PROBLEM TO SOLVE - Your response should contain only the lines running from the top of the data below through the line with "มิถุนายน 2025 (95, 2052)", both included. Pictures must be omitted.

==== STUDY MATERIAL

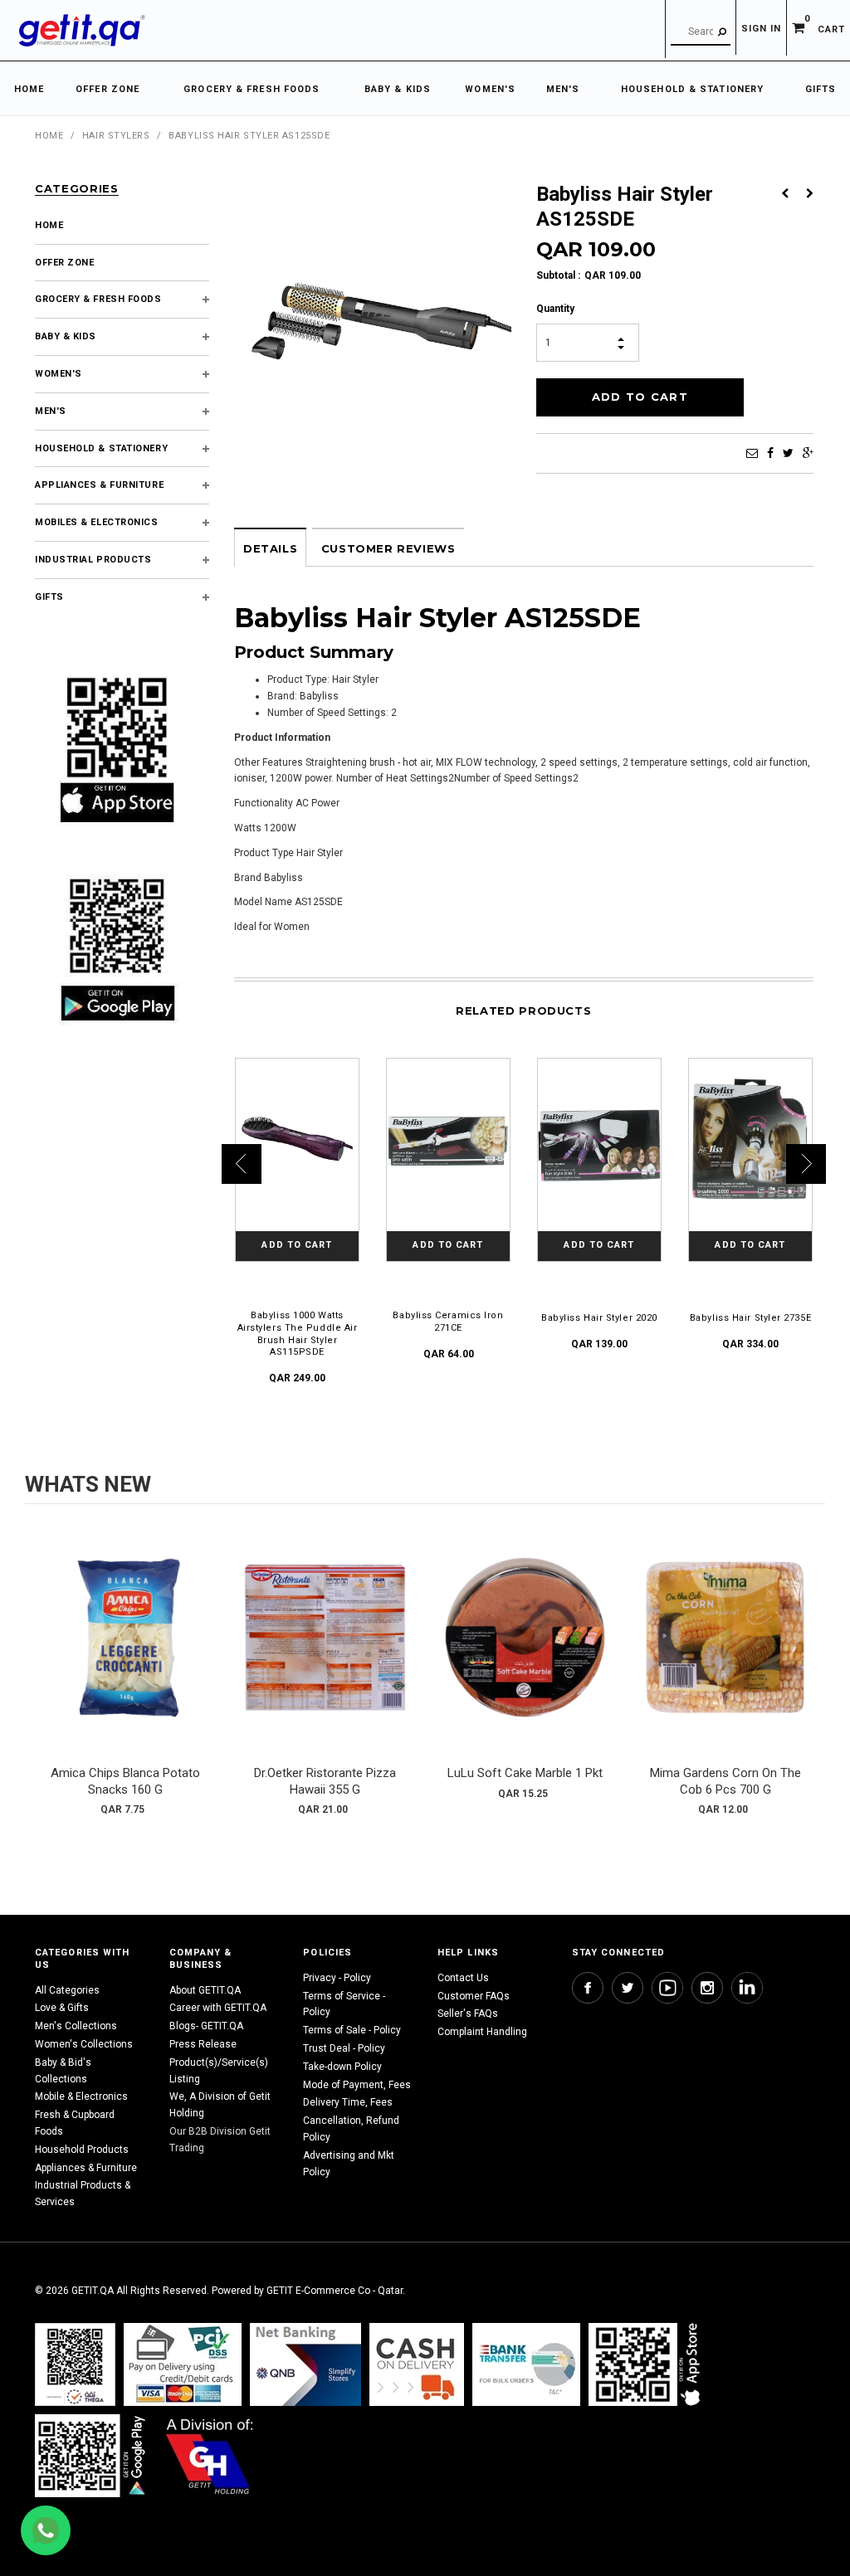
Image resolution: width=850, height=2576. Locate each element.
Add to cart (125, 1653)
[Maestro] (647, 2364)
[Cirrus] (209, 2455)
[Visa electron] (526, 2364)
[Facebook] (770, 453)
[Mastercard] (305, 2364)
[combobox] (700, 32)
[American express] (416, 2364)
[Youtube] (667, 1988)
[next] (808, 1673)
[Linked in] (747, 1988)
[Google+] (808, 453)
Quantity (555, 308)
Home (49, 135)
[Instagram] (707, 1988)
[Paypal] (75, 2364)
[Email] (752, 453)
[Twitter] (788, 453)
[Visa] (183, 2364)
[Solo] (92, 2455)
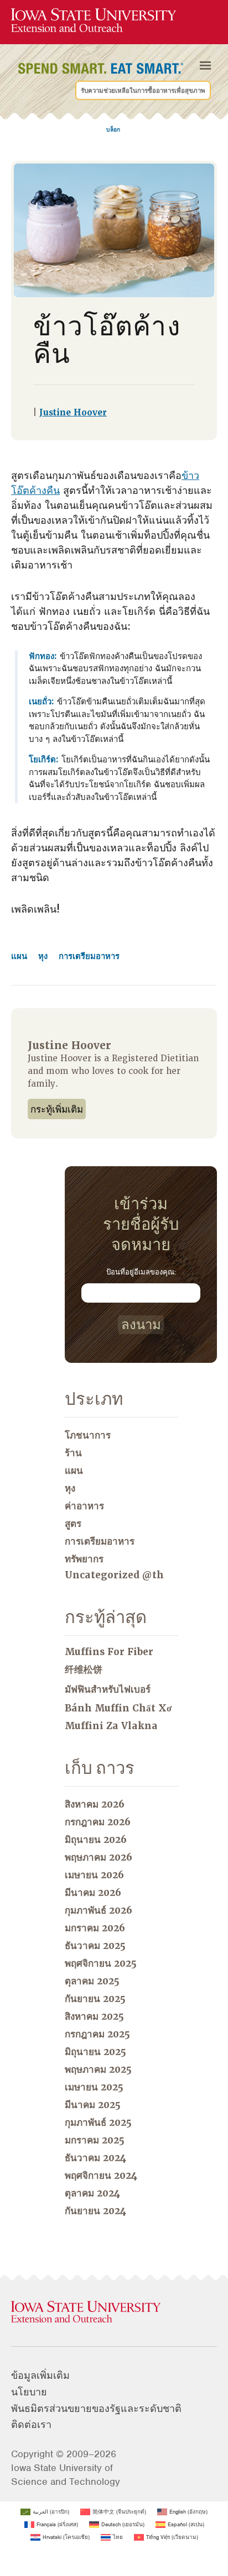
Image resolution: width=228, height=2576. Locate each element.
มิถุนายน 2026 (96, 1840)
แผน (20, 956)
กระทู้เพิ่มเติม (56, 1109)
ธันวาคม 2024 (95, 2158)
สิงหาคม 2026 (95, 1804)
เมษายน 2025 (94, 2087)
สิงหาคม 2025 (94, 2016)
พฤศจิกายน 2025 (101, 1963)
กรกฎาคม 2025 (97, 2034)
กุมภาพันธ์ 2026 (98, 1910)
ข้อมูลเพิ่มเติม (40, 2375)
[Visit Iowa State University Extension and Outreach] (114, 2312)
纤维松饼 (83, 1669)
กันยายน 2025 (95, 1999)
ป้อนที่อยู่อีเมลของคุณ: (141, 1272)
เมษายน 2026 (94, 1875)
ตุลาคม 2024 (92, 2193)
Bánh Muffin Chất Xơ (118, 1708)
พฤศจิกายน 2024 (101, 2175)
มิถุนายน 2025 (95, 2052)
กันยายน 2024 (95, 2211)
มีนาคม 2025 (93, 2105)
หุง (44, 956)
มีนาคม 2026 (93, 1893)
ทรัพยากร (84, 1559)
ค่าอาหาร (84, 1506)
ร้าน (73, 1453)
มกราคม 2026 (95, 1928)
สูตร (73, 1524)
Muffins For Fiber (109, 1652)
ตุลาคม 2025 (92, 1981)
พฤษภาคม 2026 (98, 1857)
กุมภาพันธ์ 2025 (98, 2122)
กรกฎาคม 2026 (98, 1822)
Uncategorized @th (114, 1575)
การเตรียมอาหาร (89, 956)
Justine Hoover (73, 412)
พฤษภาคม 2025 (98, 2069)
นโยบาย (29, 2392)
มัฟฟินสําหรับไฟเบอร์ (108, 1689)
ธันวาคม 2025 (95, 1946)
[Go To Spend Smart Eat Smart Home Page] (93, 20)
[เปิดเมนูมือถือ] (205, 66)
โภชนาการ (88, 1435)
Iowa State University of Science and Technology (65, 2475)
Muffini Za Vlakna (111, 1726)
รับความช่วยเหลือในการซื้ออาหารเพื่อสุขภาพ (143, 90)
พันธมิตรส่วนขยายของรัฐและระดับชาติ (96, 2409)
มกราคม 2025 (95, 2140)
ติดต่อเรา (31, 2425)
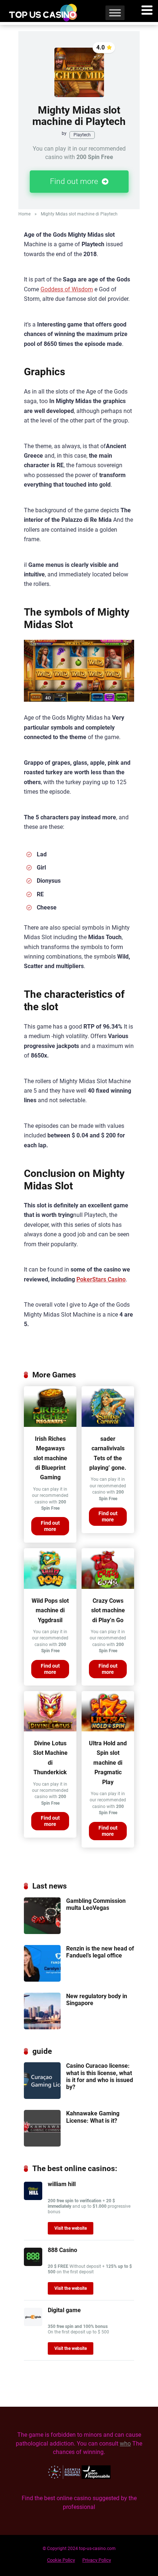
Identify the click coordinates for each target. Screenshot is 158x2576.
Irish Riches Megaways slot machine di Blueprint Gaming (50, 1458)
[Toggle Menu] (115, 12)
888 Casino (62, 2250)
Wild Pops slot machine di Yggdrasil (50, 1610)
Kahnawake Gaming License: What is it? (92, 2117)
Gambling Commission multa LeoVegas (96, 1904)
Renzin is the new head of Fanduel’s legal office (100, 1952)
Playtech (82, 134)
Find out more (75, 181)
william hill (62, 2184)
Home (24, 214)
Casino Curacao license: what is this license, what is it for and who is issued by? (99, 2076)
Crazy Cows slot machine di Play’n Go (108, 1610)
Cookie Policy (61, 2560)
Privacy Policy (96, 2560)
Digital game (64, 2310)
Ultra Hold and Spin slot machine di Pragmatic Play (108, 1763)
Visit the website (70, 2228)
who (125, 2443)
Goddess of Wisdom (66, 289)
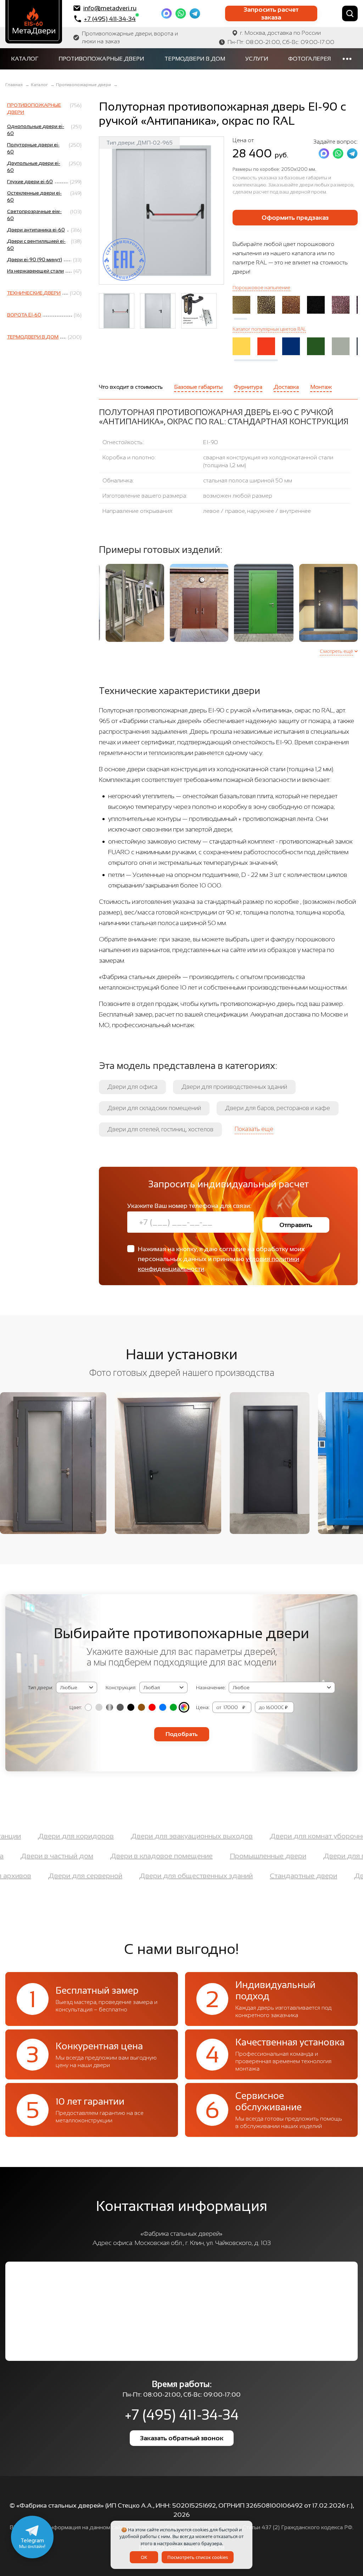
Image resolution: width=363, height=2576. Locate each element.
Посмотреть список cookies (197, 2557)
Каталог (24, 59)
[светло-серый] (98, 1707)
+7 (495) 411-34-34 (110, 18)
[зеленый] (173, 1707)
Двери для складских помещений (154, 1108)
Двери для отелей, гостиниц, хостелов (160, 1129)
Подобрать (182, 1734)
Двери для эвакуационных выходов (233, 1836)
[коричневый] (141, 1707)
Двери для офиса (132, 1086)
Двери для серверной (126, 1876)
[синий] (162, 1707)
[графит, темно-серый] (120, 1707)
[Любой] (184, 1707)
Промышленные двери (227, 1856)
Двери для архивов (39, 1876)
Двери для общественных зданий (237, 1876)
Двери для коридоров (117, 1836)
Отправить (295, 1224)
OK (144, 2557)
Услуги (256, 59)
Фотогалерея (309, 59)
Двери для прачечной (320, 1856)
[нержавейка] (109, 1707)
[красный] (152, 1707)
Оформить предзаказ (295, 217)
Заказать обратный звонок (181, 2438)
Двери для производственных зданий (234, 1086)
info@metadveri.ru (109, 8)
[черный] (130, 1707)
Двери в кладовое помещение (120, 1856)
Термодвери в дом (194, 59)
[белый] (88, 1707)
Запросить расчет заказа (271, 13)
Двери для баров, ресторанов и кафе (277, 1108)
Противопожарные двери (101, 59)
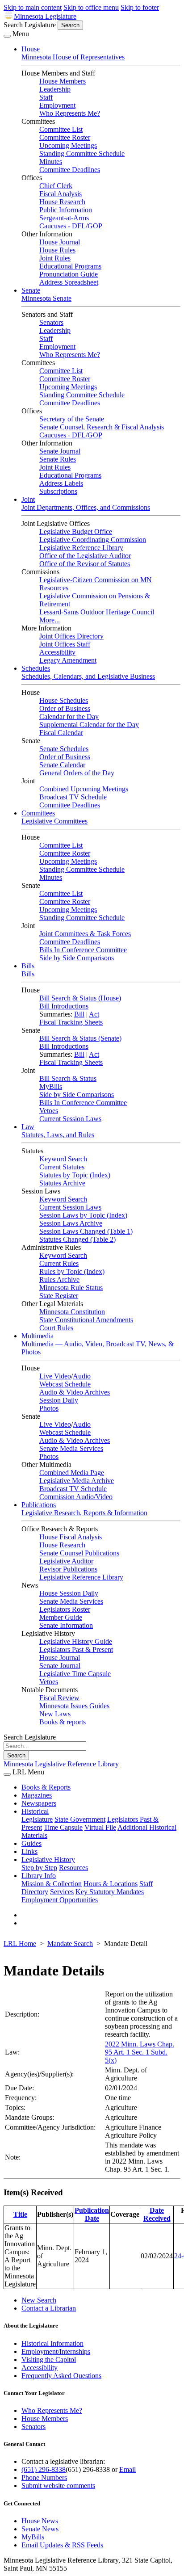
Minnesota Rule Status (71, 1287)
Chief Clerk (55, 185)
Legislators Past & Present (76, 1649)
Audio (82, 1376)
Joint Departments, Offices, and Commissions (85, 507)
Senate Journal (59, 451)
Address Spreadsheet (68, 282)
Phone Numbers (44, 2477)
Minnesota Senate (46, 298)
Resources (73, 1867)
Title (20, 2214)
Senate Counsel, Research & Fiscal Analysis (101, 427)
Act (94, 1014)
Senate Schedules (63, 748)
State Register (58, 1295)
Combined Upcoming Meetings (83, 789)
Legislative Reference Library (81, 547)
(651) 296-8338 (43, 2469)
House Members (62, 81)
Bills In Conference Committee (83, 950)
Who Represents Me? (69, 113)
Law (27, 1126)
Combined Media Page (71, 1472)
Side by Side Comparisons (76, 958)
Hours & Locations (111, 1883)
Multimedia (37, 1336)
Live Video (55, 1376)
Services (62, 1891)
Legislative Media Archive (76, 1480)
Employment (57, 105)
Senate (30, 290)
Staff (46, 97)
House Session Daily (68, 1593)
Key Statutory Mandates (109, 1891)
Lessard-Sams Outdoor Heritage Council (96, 612)
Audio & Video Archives (74, 1392)
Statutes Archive (62, 1183)
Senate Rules (57, 459)
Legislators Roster (64, 1609)
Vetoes (48, 1110)
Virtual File (100, 1827)
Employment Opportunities (59, 1900)
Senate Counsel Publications (79, 1553)
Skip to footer (140, 7)
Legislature (37, 1819)
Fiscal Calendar (61, 732)
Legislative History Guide (75, 1641)
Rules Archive (59, 1279)
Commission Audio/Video (76, 1496)
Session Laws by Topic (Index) (83, 1215)
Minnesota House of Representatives (73, 57)
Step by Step (39, 1867)
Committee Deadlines (69, 169)
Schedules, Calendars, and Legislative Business (88, 676)
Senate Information (66, 1625)
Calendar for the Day (69, 716)
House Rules (57, 250)
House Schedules (63, 700)
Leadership (55, 89)
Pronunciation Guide (68, 274)
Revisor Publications (68, 1569)
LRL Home (20, 1943)
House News (39, 2521)
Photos (49, 1408)
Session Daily (58, 1400)
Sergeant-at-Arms (64, 218)
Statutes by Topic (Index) (74, 1175)
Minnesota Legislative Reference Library (61, 1764)
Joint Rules (55, 258)
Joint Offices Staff (64, 644)
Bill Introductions (63, 1006)
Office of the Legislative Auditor (85, 555)
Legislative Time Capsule (75, 1673)
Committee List (61, 129)
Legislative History (48, 1859)
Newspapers (38, 1803)
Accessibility (57, 652)
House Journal (59, 242)
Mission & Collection (51, 1883)
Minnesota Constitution (72, 1311)
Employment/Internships (55, 2351)
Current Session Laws (70, 1118)
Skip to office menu (91, 7)
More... (49, 620)
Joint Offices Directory (71, 636)
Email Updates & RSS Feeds (62, 2545)
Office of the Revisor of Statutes (84, 563)
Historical (35, 1811)
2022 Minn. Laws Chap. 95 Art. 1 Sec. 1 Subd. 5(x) (139, 2052)
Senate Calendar (62, 765)
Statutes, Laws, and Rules (57, 1135)
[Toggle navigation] (7, 36)
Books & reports (62, 1722)
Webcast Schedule (65, 1384)
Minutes (50, 161)
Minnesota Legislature (45, 16)
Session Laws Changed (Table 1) (86, 1231)
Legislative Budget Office (75, 531)
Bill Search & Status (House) (80, 998)
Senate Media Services (71, 1448)
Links (29, 1851)
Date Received (157, 2214)
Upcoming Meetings (68, 145)
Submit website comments (58, 2485)
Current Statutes (61, 1167)
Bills (27, 966)
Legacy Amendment (67, 660)
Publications (38, 1505)
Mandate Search (70, 1943)
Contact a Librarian (48, 2308)
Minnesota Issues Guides (74, 1706)
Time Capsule (63, 1827)
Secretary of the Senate (71, 419)
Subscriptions (58, 491)
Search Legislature (30, 25)
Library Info (38, 1875)
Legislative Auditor (66, 1561)
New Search (38, 2300)
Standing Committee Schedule (82, 153)
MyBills (50, 1086)
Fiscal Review (59, 1698)
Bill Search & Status (67, 1078)
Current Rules (59, 1263)
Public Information (65, 210)
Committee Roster (64, 137)
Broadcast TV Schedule (73, 797)
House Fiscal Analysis (70, 1537)
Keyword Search (63, 1159)
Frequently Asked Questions (61, 2375)
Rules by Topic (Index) (72, 1271)
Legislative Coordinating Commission (92, 539)
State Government (79, 1819)
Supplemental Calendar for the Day (89, 724)
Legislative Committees (54, 821)
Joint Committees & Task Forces (85, 933)
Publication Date (92, 2214)
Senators (51, 322)
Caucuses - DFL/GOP (70, 226)
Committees (38, 813)
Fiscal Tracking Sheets (71, 1022)
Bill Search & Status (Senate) (80, 1038)
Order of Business (64, 708)
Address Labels (61, 483)
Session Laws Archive (70, 1223)
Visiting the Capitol (48, 2359)
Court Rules (56, 1328)
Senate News (40, 2529)
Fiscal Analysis (60, 194)
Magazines (36, 1795)
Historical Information (52, 2343)
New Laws (55, 1714)
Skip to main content (33, 7)
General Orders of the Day (76, 773)
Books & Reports (46, 1787)
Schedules (35, 668)
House (30, 49)
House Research (62, 202)
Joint (28, 499)
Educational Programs (70, 266)
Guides (31, 1843)
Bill (79, 1014)
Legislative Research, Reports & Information (84, 1513)
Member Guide (60, 1617)
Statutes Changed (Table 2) (77, 1239)
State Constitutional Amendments (86, 1320)
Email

========

RESPONSE FOR THIS EXERCISE -
Image resolution: width=850, height=2576. Locate each element.
Add to cart (125, 1653)
[Maestro] (647, 2364)
[Cirrus] (209, 2455)
[Visa electron] (526, 2364)
[Facebook] (770, 453)
[Mastercard] (305, 2364)
[combobox] (700, 32)
[American express] (416, 2364)
[Youtube] (667, 1988)
[next] (808, 1673)
[Linked in] (747, 1988)
[Google+] (808, 453)
Quantity (555, 308)
Home (49, 135)
[Instagram] (707, 1988)
[Paypal] (75, 2364)
[Email] (752, 453)
[Twitter] (788, 453)
[Visa] (183, 2364)
[Solo] (92, 2455)
Image resolution: width=228, height=2576. Locate each element.
มิถุนายน 2026 (96, 1840)
แผน (20, 956)
กระทู้เพิ่มเติม (56, 1109)
ธันวาคม 2024 (95, 2158)
สิงหาคม 2026 (95, 1804)
เมษายน 2025 (94, 2087)
สิงหาคม 2025 (94, 2016)
พฤศจิกายน 2025 (101, 1963)
กรกฎาคม 2025 (97, 2034)
กุมภาพันธ์ 2026 (98, 1910)
ข้อมูลเพิ่มเติม (40, 2375)
[Visit Iowa State University Extension and Outreach] (114, 2312)
纤维松饼 (83, 1669)
กันยายน 2025 (95, 1999)
ป้อนที่อยู่อีเมลของคุณ: (141, 1272)
เมษายน 2026 (94, 1875)
ตุลาคม 2024 (92, 2193)
Bánh Muffin Chất Xơ (118, 1708)
พฤศจิกายน 2024 (101, 2175)
มิถุนายน 2025 (95, 2052)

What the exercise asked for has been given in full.